I'm in the process of designing a fairly complex system. One of our primary concerns is supporting SQL Server peer-to-peer replication. The idea is to support several geographically separated nodes.
A secondary concern has been using a modern ORM in the middle tier. Our first choice has always been Entity Framework, mainly because the developers like to work with it. (They love the LiNQ support.)
So here's the problem:
With peer-to-peer replication in mind, I settled on using uniqueidentifier with a default value of newsequentialid() for the primary key of every table. This seemed to provide a good balance between avoiding key collisions and reducing index fragmentation.
However, it turns out that the current version of Entity Framework has a very strange limitation: if an entity's key column is a uniqueidentifier (GUID) then it cannot be configured to use the default value (newsequentialid()) provided by the database. The application layer must generate the GUID and populate the key value.
So here's the debate:
- abandon Entity Framework and use another ORM:
- use NHibernate and give up LiNQ support
- use linq2sql and give up future support (not to mention get bound to SQL Server on DB)

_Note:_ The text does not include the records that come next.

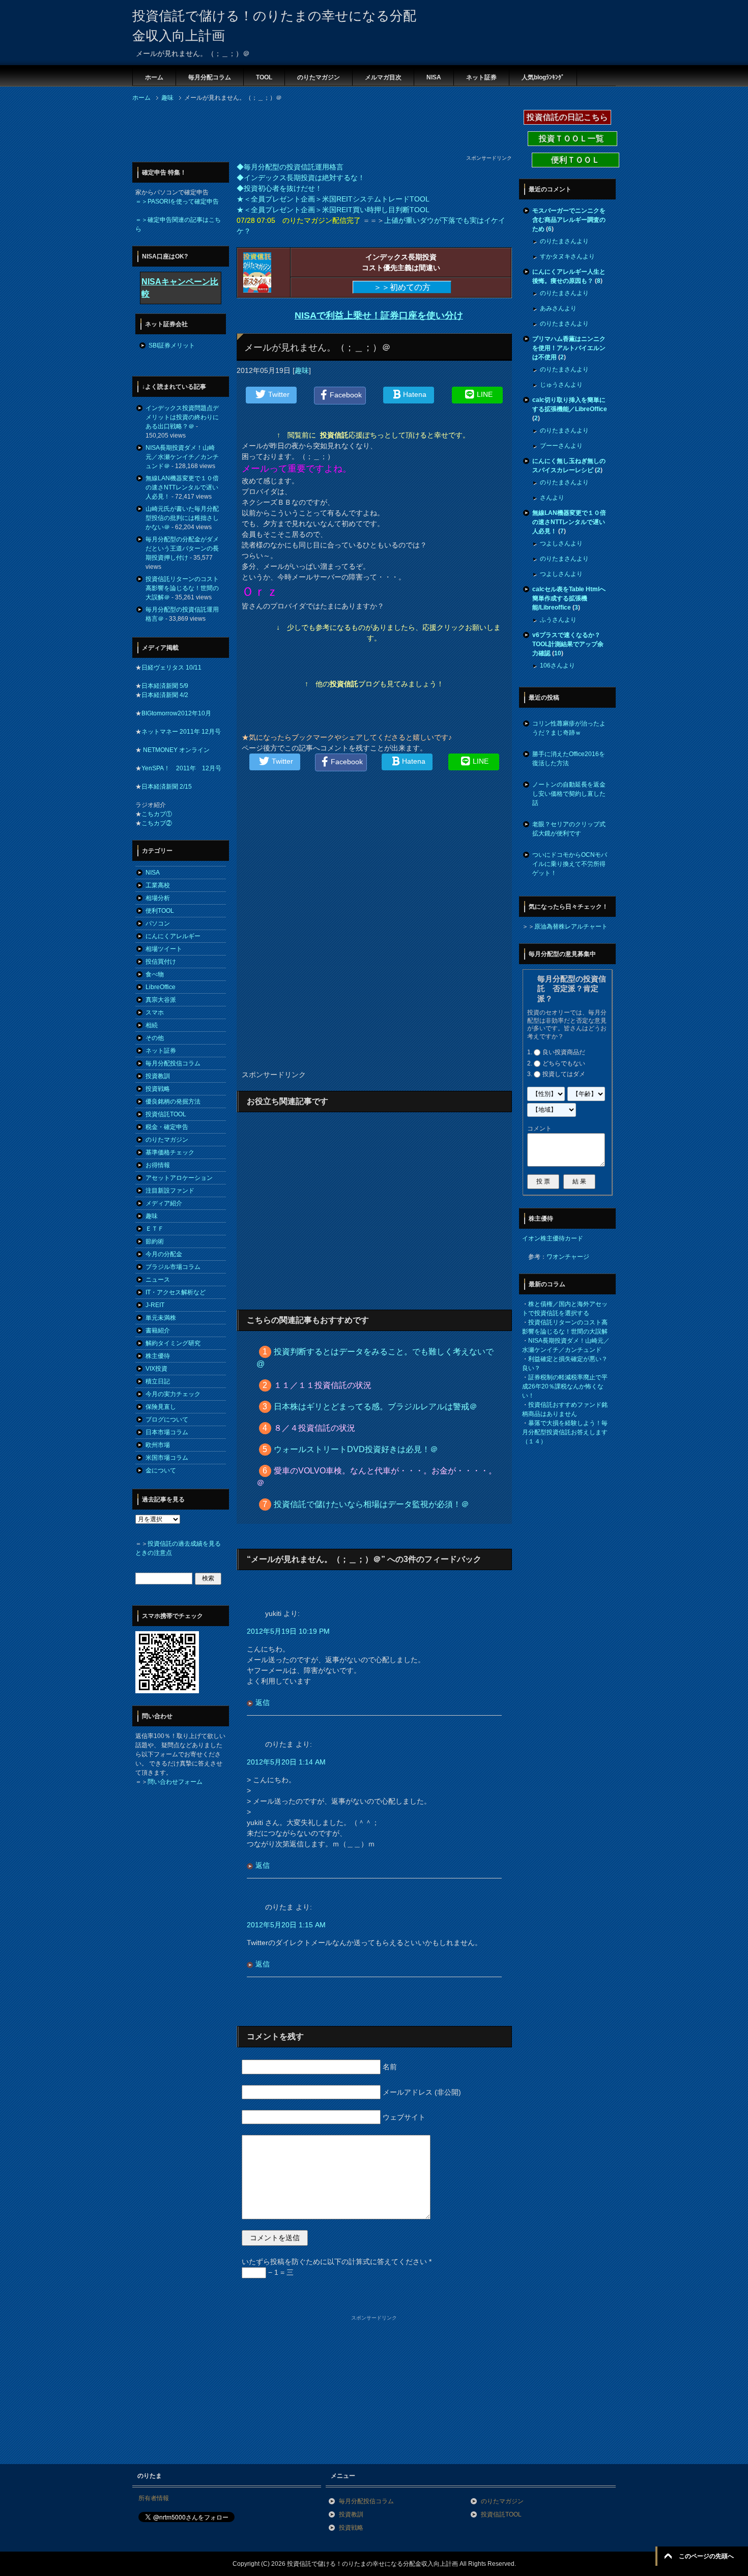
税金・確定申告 (167, 1127)
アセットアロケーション (179, 1177)
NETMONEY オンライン (175, 750)
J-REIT (155, 1305)
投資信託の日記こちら (567, 117)
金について (161, 1470)
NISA (433, 77)
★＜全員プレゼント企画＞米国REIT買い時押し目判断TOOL (333, 210)
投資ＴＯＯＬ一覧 (572, 138)
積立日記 (158, 1381)
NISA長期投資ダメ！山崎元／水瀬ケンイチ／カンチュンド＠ (182, 457)
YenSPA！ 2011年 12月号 (181, 768)
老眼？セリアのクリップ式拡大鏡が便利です (569, 829)
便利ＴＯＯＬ (575, 160)
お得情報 (158, 1165)
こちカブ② (156, 823)
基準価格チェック (170, 1152)
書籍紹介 (158, 1330)
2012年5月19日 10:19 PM (288, 1631)
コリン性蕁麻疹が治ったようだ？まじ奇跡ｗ (569, 728)
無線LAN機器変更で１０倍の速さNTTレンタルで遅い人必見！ (182, 487)
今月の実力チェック (173, 1394)
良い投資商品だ (563, 1052)
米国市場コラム (167, 1457)
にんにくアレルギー (173, 936)
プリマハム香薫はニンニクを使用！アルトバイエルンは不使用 (569, 348)
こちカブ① (156, 814)
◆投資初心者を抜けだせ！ (279, 188)
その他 (155, 1037)
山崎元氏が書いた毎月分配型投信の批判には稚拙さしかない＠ (182, 518)
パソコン (158, 923)
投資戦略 (158, 1088)
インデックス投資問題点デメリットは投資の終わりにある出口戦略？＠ (182, 417)
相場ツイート (164, 948)
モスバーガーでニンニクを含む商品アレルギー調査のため (569, 220)
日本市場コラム (167, 1432)
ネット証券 (481, 77)
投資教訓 (158, 1076)
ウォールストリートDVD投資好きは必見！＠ (356, 1449)
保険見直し (161, 1406)
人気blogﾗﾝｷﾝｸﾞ (543, 77)
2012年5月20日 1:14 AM (286, 1762)
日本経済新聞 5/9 (164, 685)
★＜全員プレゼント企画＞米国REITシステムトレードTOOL (333, 199)
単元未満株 (161, 1317)
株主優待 (158, 1355)
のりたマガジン (318, 77)
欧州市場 (158, 1445)
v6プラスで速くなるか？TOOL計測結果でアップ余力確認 (567, 644)
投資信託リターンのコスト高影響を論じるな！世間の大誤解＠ (182, 588)
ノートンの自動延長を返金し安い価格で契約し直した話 (569, 793)
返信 (262, 1702)
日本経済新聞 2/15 (166, 786)
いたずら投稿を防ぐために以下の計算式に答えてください (336, 2261)
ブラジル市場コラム (173, 1266)
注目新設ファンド (170, 1190)
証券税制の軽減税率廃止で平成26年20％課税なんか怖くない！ (565, 1386)
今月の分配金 (164, 1254)
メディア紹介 (164, 1203)
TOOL (264, 77)
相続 (152, 1025)
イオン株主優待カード (552, 1238)
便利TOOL (160, 910)
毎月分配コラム (209, 77)
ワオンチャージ (567, 1256)
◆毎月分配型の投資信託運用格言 (290, 167)
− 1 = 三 (280, 2272)
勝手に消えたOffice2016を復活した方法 (568, 758)
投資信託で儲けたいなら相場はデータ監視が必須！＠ (371, 1504)
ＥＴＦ (155, 1228)
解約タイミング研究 (173, 1343)
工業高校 (158, 885)
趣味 (302, 370)
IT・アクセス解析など (176, 1292)
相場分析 (158, 898)
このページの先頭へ (706, 2556)
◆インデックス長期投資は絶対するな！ (301, 177)
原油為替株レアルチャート (571, 926)
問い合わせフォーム (175, 1781)
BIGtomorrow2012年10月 (176, 713)
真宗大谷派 (161, 999)
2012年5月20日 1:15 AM (286, 1925)
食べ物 (155, 974)
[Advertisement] (317, 131)
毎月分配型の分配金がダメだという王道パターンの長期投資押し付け (182, 548)
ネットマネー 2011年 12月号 (181, 731)
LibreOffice (161, 987)
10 (557, 653)
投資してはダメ (563, 1074)
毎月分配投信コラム (173, 1063)
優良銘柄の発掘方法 (173, 1101)
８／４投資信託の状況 (314, 1428)
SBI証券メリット (172, 345)
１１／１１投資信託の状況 (322, 1385)
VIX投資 (156, 1368)
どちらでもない (563, 1063)
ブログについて (167, 1419)
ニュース (158, 1279)
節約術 (155, 1241)
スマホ (155, 1012)
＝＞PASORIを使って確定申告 (177, 201)
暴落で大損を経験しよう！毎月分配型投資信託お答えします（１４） (565, 1432)
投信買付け (161, 961)
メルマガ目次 (383, 77)
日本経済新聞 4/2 (164, 695)
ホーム (154, 77)
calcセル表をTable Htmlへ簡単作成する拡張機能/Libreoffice (569, 598)
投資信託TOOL (166, 1114)
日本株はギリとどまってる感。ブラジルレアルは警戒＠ (375, 1406)
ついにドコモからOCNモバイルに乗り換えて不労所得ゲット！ (569, 864)
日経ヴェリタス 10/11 (171, 667)
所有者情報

- abandon GUIDs and go with another PK strategy
- devise a method to generate sequential GUIDs (COMBs?) at the application layer
I'm leaning towards option 1 with linq2sql (my developers really like linq2[stuff]) and 3. That's mainly because I'm somewhat ignorant of alternate key strategies that support the replication scheme we're aiming for while also keeping things sane from a developer's perspective.
Any insight or opinion would be greatly appreciated.